* ACTIVITY *
Output word for word the lines from the one with "Task: Open a new tab with plus button" to the final line of the data, both ends included, but skip the pictures.
----
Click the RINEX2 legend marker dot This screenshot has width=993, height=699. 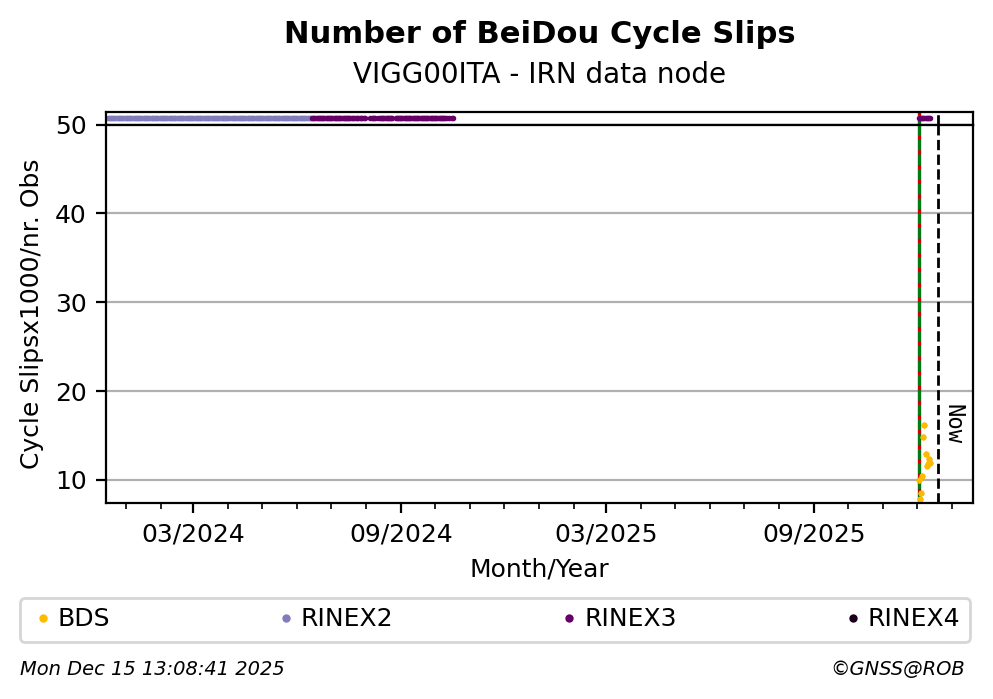[x=286, y=619]
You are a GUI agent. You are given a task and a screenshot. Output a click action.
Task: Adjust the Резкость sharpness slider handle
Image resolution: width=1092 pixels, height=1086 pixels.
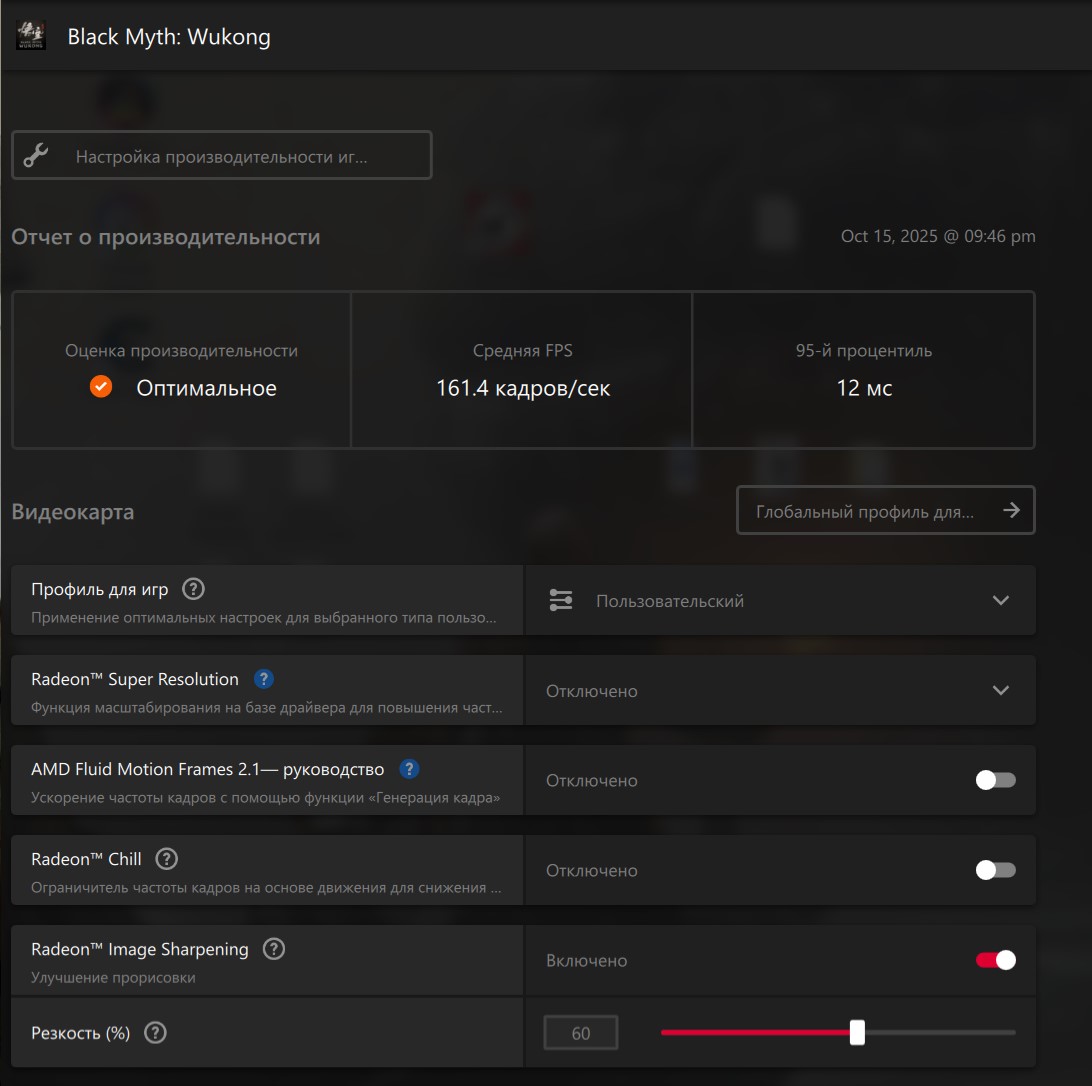[857, 1033]
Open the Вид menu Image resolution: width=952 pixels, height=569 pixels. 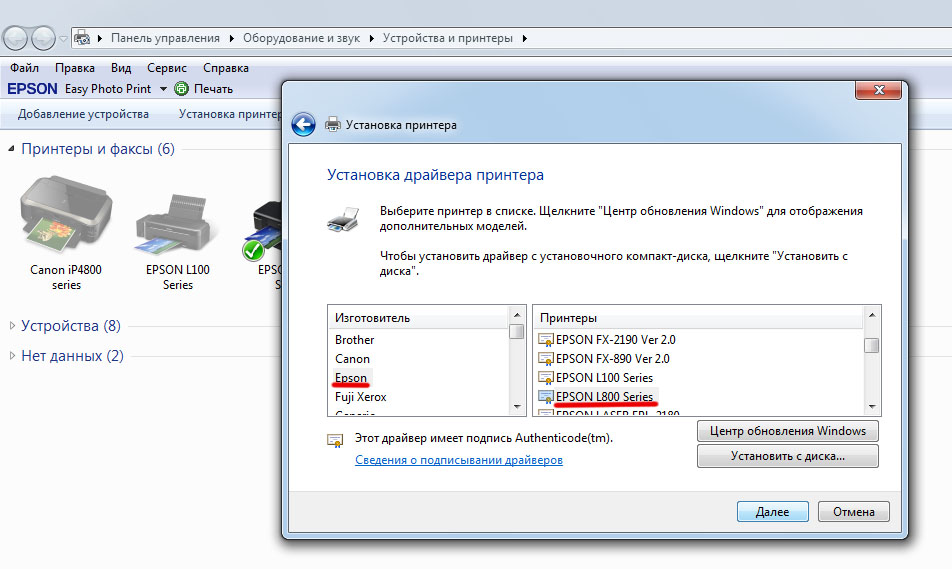coord(121,68)
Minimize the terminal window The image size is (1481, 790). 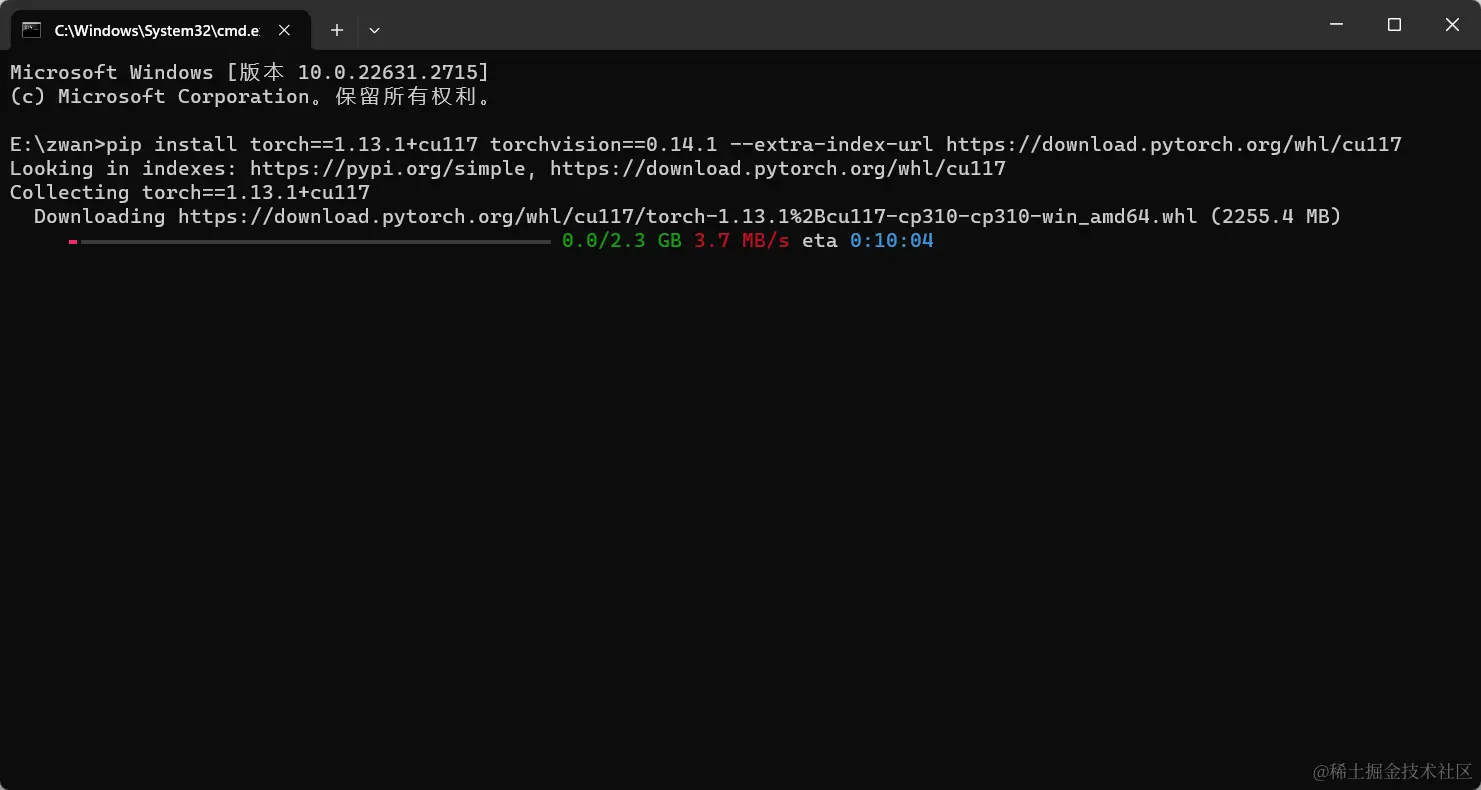1336,24
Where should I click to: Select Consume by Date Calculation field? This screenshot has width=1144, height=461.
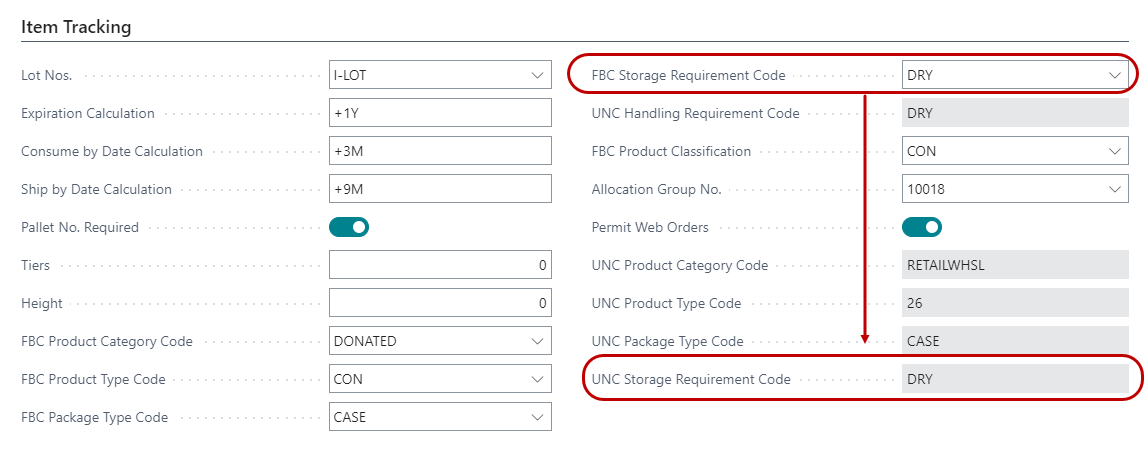[440, 151]
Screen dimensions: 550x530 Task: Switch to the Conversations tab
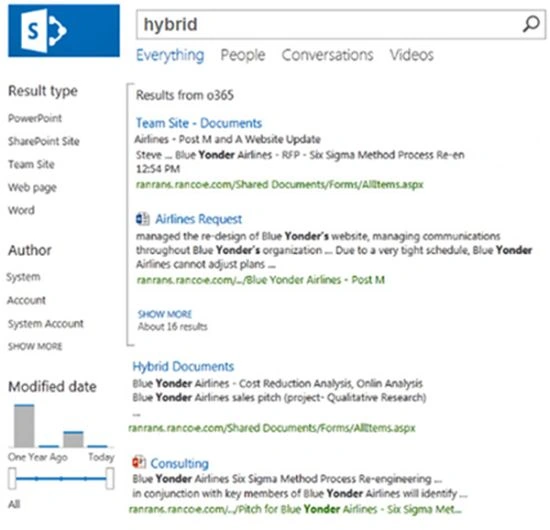tap(327, 55)
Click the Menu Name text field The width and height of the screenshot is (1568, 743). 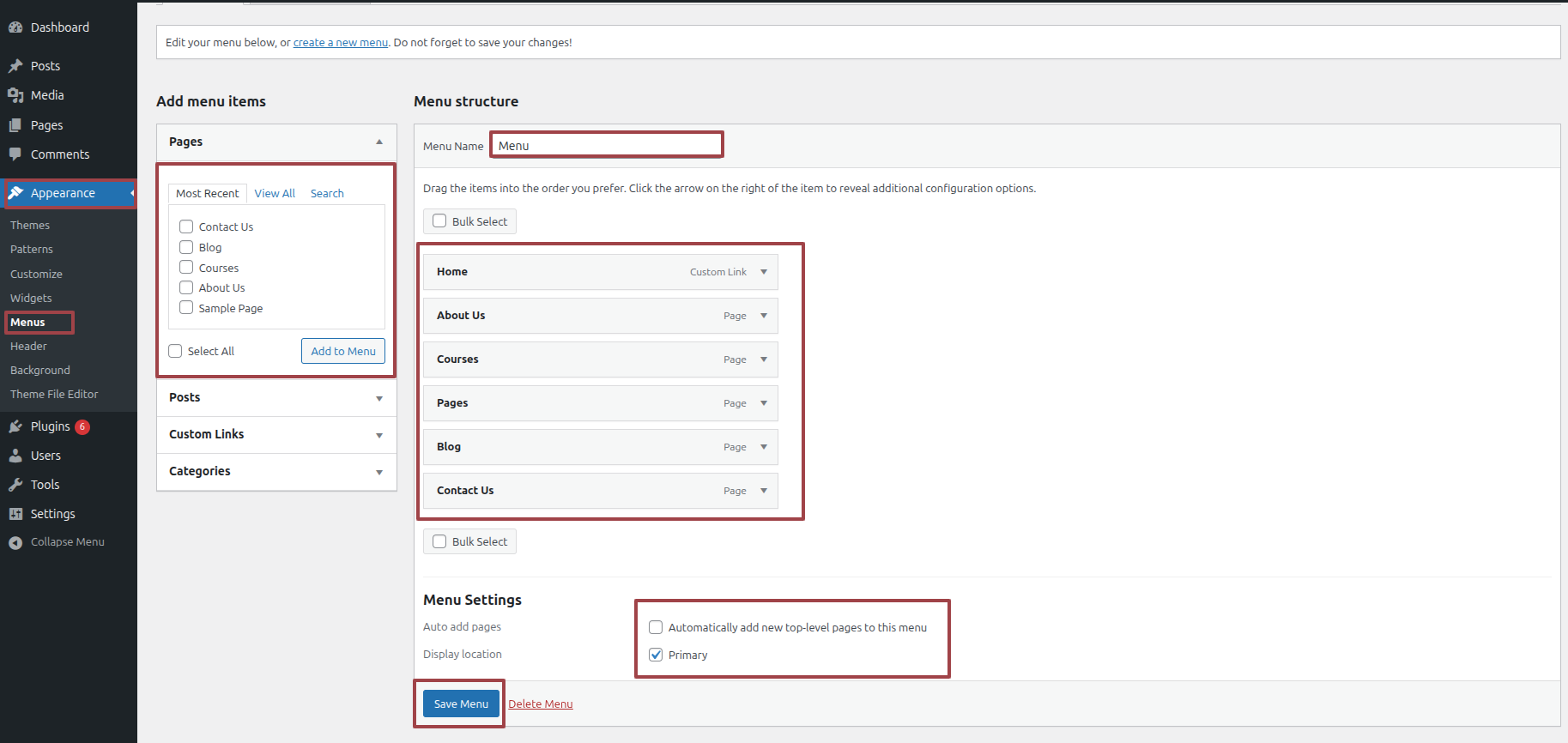point(607,145)
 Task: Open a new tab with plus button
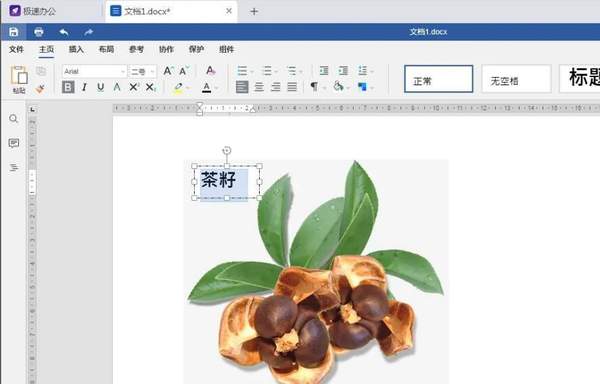click(254, 12)
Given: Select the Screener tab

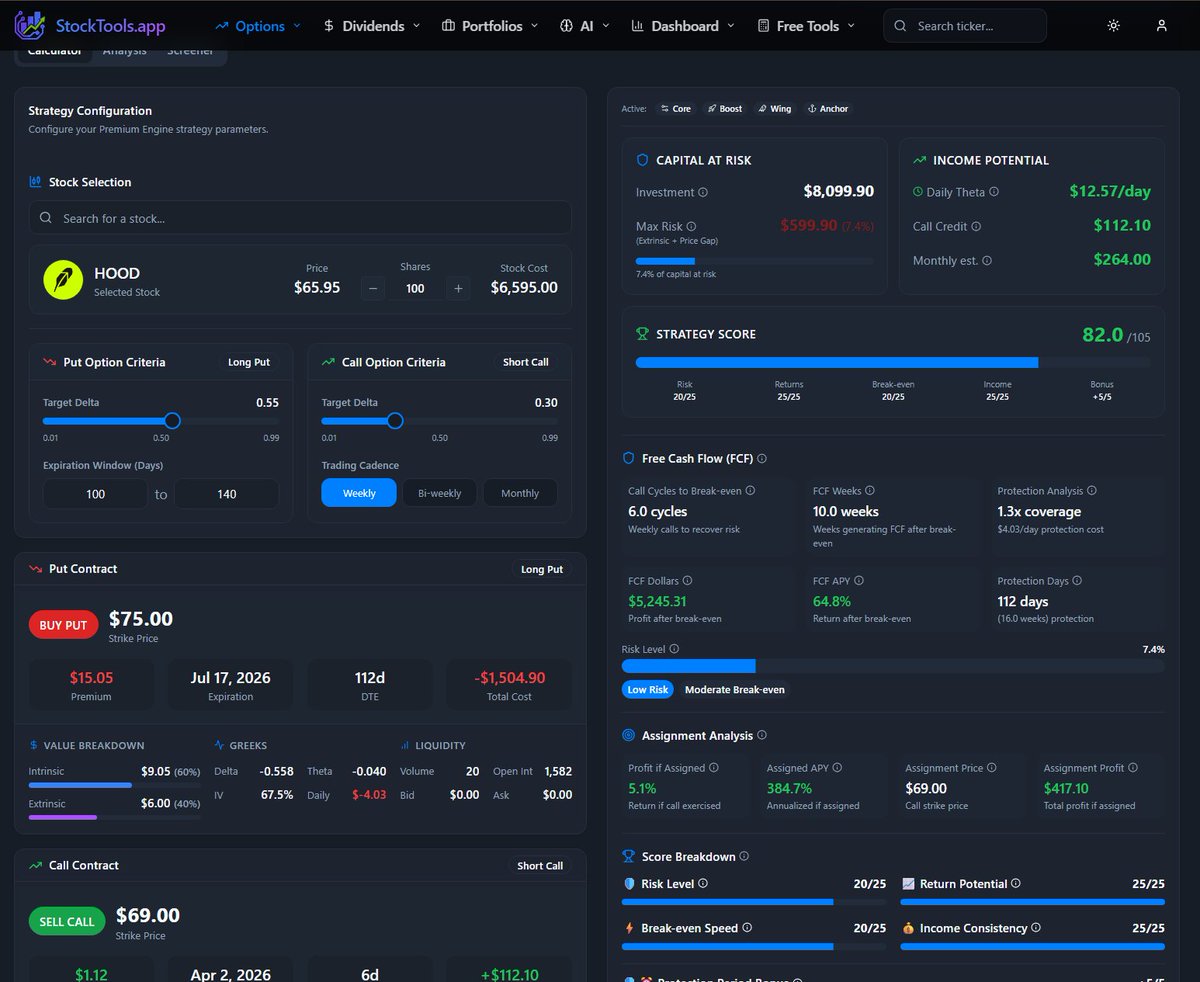Looking at the screenshot, I should [x=190, y=49].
----
* TASK ANSWER *
 Task: Open a new tab with plus button
click(254, 12)
Given: Select the Screener tab

Looking at the screenshot, I should [x=190, y=49].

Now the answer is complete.